- [Exercise]: Please reproduce all of the material below word for word, keeping every line unchanged.

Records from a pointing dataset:

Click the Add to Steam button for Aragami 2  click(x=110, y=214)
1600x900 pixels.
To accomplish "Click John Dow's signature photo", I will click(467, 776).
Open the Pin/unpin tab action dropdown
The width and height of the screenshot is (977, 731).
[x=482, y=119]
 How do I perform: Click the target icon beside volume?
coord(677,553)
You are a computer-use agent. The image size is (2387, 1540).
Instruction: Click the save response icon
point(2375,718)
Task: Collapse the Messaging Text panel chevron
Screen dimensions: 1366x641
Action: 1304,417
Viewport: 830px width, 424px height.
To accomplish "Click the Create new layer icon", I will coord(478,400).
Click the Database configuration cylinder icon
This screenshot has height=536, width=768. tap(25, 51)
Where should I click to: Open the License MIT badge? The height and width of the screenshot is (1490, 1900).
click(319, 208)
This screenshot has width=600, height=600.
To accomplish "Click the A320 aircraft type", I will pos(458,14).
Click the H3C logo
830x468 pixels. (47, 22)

- [The output]:
Click the Add to Steam button for Aragami 2  click(x=110, y=214)
1600x900 pixels.
To accomplish "Click John Dow's signature photo", I will click(467, 776).
Open the Pin/unpin tab action dropdown
The width and height of the screenshot is (977, 731).
[x=482, y=119]
 How do I perform: Click the target icon beside volume?
coord(677,553)
You are a computer-use agent. The image size is (2387, 1540).
Instruction: Click the save response icon
point(2375,718)
Task: Collapse the Messaging Text panel chevron
Screen dimensions: 1366x641
Action: 1304,417
Viewport: 830px width, 424px height.
To accomplish "Click the Create new layer icon", I will coord(478,400).
Click the Database configuration cylinder icon
This screenshot has height=536, width=768. tap(25, 51)
Where should I click to: Open the License MIT badge? The height and width of the screenshot is (1490, 1900).
click(319, 208)
This screenshot has width=600, height=600.
To accomplish "Click the A320 aircraft type", I will pos(458,14).
Click the H3C logo
830x468 pixels. (47, 22)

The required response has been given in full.